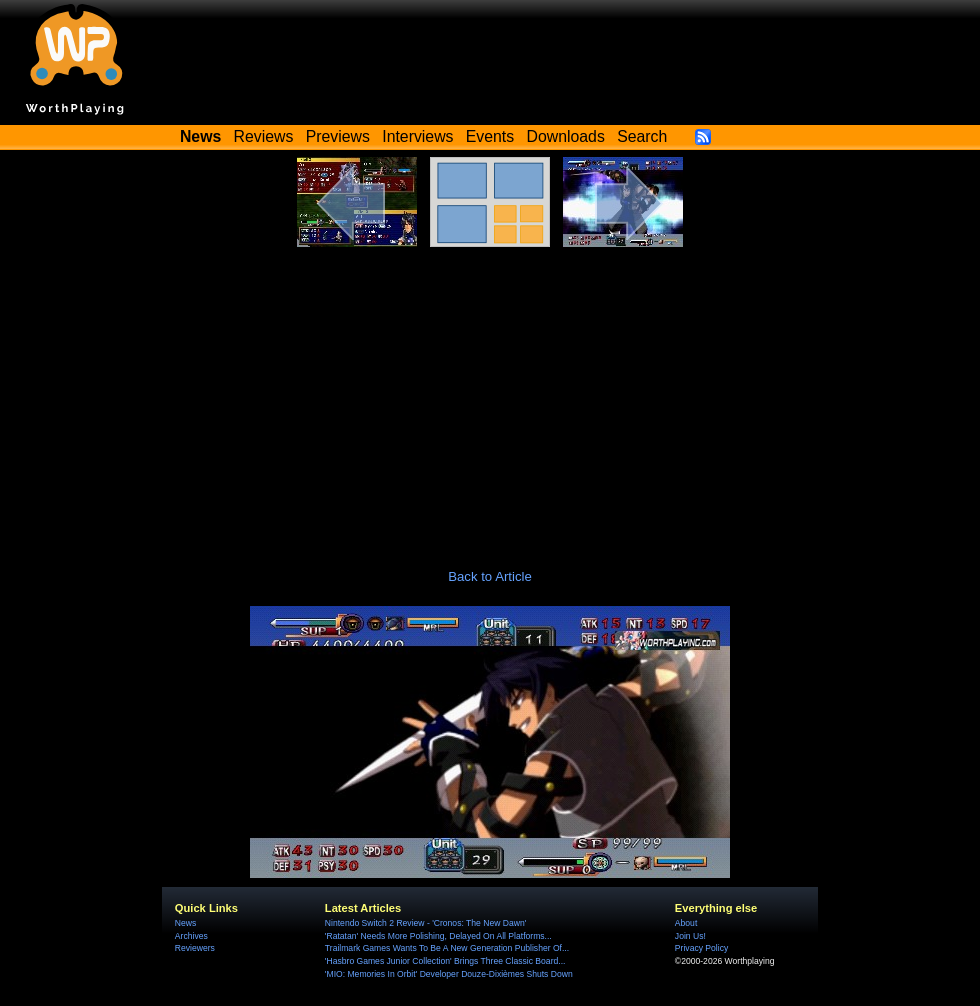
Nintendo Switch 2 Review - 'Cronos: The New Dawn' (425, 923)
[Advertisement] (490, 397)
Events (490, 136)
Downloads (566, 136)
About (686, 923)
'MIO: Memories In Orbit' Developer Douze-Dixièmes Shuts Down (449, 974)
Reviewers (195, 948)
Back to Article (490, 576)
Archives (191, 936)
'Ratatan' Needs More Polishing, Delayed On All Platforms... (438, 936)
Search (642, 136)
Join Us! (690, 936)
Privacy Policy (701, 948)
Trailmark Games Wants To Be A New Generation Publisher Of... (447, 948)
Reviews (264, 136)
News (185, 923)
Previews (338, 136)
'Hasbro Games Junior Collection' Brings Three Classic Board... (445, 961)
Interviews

....................

- [TASK TO COMPLETE]: Can you give all of the records above again with "Downloads" changed to "Files" and nothing else altered, leaving out the pictures?

- [FINAL RESULT]:
Nintendo Switch 2 Review - 'Cronos: The New Dawn' (425, 923)
[Advertisement] (490, 397)
Events (490, 136)
Files (566, 136)
About (686, 923)
'MIO: Memories In Orbit' Developer Douze-Dixièmes Shuts Down (449, 974)
Reviewers (195, 948)
Back to Article (490, 576)
Archives (191, 936)
'Ratatan' Needs More Polishing, Delayed On All Platforms... (438, 936)
Search (642, 136)
Join Us! (690, 936)
Privacy Policy (701, 948)
Trailmark Games Wants To Be A New Generation Publisher Of... (447, 948)
Reviews (264, 136)
News (185, 923)
Previews (338, 136)
'Hasbro Games Junior Collection' Brings Three Classic Board... (445, 961)
Interviews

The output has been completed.